The Colonel was talking now about another tradition of his unit, its almost unparalleled soldier-like quality, its demonstration of the verity that a Signals formation of any kind was not a collection of down-at-heel scientists and long-haired mathematical wizards. Thurston reflected it was not for nothing that the Adjutant so frequently described himself as the Colonel’s staff officer. Yes, there he was, Arctic fox or, if they had them, Arctic jackal, smiling in proprietary fashion at his chief’s oratory. What a bunch they all were. Most of the higher-ranking ones had been lower-ranking officers in the Territorial Army during the thirties, the Colonel, for instance, a captain, the Adjutant a second-lieutenant. The war had given them responsibility and quick promotion, and their continued enjoyment of such privileges rested not on their own abilities, but on those of people who had arrived in the unit by a different route: Post Office engineers whipped in with a commission, older Regular soldiers promoted from the ranks, officers who had been the conscripts of 1940 and 1941. Yes, what a bunch. Thurston remembered the parting words of a former sergeant of his who had been posted home a few months previously: ‘Now I’m going I suppose I can say what I shouldn’t. You never had a dog’s bloody chance in this lot unless you’d been at North Midland Command with the Adj. and the CO. And we all know it’s the same in that Mess of yours. If you’d been in the TA like them you were a blue-eyed boy, otherwise you were done for from the start. It’s all right, sir, everybody knows it. No need to deny it.’

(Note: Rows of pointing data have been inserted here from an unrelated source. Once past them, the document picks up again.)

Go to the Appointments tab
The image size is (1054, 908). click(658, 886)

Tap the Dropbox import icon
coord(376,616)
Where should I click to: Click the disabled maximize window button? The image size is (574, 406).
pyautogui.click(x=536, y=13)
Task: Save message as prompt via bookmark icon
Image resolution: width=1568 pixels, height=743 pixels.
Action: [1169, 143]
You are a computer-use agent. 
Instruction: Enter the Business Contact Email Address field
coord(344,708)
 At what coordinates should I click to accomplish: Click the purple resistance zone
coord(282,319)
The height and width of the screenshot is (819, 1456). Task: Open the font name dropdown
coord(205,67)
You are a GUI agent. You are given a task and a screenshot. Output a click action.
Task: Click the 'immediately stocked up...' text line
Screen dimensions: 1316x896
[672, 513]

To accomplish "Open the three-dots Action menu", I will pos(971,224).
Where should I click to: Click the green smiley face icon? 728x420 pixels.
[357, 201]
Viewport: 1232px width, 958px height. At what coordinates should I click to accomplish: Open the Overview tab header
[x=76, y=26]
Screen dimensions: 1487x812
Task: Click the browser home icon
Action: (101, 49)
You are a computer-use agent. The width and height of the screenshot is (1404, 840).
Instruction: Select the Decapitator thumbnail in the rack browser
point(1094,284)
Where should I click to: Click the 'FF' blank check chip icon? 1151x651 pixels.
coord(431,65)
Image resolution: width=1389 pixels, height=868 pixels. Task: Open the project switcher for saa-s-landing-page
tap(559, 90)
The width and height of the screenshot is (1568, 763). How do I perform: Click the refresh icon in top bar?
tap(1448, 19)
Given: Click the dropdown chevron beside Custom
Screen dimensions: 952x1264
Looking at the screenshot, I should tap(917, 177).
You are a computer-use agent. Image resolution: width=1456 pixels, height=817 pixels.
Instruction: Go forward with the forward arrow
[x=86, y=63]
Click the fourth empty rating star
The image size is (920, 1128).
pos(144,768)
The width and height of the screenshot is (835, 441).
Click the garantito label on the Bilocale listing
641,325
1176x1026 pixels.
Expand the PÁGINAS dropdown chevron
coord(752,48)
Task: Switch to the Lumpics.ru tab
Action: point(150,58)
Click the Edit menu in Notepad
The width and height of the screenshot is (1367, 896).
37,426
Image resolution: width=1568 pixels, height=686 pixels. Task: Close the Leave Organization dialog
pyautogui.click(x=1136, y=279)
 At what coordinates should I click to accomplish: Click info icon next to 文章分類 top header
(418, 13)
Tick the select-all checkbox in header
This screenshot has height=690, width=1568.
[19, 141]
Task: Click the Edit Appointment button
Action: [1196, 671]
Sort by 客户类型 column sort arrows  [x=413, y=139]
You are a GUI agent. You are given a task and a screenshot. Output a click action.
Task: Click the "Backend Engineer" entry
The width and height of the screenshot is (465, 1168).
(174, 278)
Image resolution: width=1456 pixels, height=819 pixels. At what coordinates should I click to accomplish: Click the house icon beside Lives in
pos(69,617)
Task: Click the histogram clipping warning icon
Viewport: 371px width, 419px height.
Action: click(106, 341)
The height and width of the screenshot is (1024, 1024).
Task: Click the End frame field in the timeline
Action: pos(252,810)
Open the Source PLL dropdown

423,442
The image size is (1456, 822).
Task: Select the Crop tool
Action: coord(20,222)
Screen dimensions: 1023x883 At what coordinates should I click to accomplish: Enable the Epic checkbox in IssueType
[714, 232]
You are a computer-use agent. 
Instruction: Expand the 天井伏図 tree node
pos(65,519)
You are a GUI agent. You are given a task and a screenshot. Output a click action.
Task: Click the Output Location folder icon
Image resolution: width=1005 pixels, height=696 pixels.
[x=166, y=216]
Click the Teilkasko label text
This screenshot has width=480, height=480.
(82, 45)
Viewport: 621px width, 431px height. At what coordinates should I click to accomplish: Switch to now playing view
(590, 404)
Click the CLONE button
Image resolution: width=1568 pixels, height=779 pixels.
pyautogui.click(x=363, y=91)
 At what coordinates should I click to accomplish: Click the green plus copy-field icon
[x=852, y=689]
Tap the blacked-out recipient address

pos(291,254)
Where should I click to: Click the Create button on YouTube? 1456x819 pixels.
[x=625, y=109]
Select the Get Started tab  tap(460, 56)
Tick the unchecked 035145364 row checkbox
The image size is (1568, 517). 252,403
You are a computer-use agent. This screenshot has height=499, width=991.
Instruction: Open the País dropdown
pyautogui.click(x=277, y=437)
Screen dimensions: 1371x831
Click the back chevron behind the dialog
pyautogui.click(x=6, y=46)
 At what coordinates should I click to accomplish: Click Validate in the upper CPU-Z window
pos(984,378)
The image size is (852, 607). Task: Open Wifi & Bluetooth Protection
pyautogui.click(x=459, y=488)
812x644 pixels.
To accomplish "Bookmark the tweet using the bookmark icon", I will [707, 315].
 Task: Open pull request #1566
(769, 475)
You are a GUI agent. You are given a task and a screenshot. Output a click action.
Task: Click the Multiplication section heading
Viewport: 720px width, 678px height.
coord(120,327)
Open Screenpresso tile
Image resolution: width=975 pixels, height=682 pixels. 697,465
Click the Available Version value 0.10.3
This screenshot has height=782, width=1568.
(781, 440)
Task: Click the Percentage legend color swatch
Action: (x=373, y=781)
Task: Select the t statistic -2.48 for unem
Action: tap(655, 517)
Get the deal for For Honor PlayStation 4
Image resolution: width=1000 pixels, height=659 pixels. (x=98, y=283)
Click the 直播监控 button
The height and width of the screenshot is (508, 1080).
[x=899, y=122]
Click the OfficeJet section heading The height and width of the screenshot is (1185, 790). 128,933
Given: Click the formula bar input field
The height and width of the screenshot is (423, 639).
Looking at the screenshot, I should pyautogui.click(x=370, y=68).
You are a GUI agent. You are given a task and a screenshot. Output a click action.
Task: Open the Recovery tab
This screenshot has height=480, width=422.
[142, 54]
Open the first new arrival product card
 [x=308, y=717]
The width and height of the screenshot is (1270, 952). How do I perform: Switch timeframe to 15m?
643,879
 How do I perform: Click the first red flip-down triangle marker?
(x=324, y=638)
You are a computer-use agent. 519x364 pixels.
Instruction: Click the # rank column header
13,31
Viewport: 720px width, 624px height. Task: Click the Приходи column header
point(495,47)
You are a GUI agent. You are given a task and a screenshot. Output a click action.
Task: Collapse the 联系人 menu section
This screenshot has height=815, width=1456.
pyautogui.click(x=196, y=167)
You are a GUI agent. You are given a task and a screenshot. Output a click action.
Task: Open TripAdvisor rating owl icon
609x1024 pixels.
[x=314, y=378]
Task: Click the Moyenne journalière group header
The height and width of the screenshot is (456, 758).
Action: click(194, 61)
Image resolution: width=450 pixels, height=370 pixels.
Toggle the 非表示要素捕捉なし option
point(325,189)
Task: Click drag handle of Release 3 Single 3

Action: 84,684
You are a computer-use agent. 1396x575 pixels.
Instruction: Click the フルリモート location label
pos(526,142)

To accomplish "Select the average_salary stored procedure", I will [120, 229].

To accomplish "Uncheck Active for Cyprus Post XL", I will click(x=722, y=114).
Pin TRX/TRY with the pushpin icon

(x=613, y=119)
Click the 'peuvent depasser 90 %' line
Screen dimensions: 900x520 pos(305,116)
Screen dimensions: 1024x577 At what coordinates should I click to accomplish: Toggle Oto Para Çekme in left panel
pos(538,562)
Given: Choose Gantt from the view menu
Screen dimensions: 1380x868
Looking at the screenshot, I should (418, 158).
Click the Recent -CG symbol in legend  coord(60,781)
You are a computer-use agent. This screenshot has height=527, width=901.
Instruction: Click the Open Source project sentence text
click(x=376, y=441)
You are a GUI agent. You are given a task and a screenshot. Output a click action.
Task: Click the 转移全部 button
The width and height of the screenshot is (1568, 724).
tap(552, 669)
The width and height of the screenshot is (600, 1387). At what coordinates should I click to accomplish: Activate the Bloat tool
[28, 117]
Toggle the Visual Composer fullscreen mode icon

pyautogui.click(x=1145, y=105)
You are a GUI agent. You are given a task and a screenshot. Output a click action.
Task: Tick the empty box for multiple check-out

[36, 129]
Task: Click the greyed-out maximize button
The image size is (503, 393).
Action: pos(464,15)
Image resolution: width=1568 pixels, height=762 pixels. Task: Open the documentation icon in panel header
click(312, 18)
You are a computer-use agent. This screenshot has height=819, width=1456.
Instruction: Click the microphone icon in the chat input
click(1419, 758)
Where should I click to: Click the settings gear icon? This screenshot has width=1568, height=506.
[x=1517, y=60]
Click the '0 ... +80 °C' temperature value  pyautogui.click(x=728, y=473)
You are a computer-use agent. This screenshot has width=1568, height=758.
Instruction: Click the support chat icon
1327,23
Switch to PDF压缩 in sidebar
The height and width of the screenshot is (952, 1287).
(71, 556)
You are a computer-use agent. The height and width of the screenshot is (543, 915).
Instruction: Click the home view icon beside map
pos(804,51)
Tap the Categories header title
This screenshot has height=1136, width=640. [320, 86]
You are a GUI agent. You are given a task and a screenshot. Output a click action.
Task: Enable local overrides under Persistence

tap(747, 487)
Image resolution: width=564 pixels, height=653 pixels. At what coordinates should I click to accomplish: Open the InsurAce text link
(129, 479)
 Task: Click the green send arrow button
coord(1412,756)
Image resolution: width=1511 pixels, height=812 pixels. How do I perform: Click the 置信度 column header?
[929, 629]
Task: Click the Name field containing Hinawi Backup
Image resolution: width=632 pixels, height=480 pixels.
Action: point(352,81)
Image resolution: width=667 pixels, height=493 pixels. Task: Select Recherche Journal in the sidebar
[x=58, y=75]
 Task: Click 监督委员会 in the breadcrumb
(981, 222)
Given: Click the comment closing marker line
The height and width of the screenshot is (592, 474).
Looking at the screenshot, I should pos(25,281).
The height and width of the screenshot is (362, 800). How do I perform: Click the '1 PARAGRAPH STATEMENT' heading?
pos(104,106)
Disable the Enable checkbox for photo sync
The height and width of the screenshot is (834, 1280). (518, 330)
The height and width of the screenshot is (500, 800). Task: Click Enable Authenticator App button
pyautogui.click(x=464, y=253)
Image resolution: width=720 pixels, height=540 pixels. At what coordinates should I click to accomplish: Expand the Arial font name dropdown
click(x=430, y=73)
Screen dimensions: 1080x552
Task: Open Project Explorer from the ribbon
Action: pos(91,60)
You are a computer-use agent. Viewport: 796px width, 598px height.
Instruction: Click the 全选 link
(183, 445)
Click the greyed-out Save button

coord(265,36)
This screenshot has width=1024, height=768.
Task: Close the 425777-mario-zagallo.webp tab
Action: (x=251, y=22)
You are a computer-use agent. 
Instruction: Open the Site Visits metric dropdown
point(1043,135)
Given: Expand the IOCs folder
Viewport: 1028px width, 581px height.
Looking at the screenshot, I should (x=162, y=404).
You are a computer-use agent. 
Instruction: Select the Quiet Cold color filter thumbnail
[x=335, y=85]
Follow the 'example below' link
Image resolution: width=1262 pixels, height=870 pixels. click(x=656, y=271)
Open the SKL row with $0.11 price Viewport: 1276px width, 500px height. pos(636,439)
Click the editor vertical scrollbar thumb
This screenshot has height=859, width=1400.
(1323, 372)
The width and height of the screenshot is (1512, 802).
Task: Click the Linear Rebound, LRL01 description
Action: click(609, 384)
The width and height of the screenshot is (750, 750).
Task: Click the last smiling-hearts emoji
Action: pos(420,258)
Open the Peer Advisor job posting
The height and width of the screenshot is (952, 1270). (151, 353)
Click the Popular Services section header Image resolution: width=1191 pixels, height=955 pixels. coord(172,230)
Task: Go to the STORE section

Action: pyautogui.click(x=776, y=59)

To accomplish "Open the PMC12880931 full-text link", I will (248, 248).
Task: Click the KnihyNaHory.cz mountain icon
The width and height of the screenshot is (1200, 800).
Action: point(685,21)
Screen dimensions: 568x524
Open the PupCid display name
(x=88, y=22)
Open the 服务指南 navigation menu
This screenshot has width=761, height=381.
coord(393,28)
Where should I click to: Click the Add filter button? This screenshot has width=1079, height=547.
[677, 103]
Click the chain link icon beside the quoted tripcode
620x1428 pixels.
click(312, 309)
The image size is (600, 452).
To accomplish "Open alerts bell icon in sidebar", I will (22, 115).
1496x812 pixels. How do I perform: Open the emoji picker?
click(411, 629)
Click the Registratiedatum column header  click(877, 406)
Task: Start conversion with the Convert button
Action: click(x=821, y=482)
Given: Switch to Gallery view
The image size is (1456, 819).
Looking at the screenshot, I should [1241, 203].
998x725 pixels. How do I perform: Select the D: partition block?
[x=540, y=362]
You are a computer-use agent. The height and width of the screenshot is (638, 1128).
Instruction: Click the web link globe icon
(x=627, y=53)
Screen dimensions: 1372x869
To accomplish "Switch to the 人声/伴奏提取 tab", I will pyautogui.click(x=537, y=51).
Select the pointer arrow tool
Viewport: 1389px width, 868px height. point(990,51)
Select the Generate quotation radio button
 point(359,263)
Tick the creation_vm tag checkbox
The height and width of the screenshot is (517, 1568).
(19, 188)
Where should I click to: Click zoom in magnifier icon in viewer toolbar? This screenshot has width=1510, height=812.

The exception to the rule, presumably, was Cleaver, now making what was no doubt a shorthand transcript of the Colonel’s harangue. Thurston hated him as the Adjutant’s blue-eyed boy and also for his silky fair hair, his Hitler Youth appearance and his thunderous laugh. His glance moved to Bentham, also busily writing. Bentham, too, fitted into the picture, as much as the Adjutant would let him, which was odd when compared with the attitude of other Regulars in the Mess. But Bentham had less individuality than they.

‘So what I propose,’ the Colonel said, ‘is this. Beginning next week the Adjutant and I will be making a series of snap inspections of section barrack-rooms. Now I don’t expect anything in the nature of spit-and-polish, of course. Just ordinary soldierly cleanliness and tidiness is all I want.’

In other words, just ordinary spit-and-polish, Thurston thought, making a note for his sergeant on his pad just below the polar-bear vignette . He glanced up and saw Dalessio licking the flap of an envelope; it was his invariable practice to write letters during the Colonel’s addresses, when once the serious business of line-communications had been got through. Had he heard what had just been said? It was unlikely.

The conference broke up soon afterwards and in the Mess ante-room, where a few officers had gathered for a drink before the evening meal, Thurston was confronted by an exuberant Adjutant who at once bought him a drink. ‘Well, Tom,’ he said, ‘I reckon that fixes things up nice and neat.’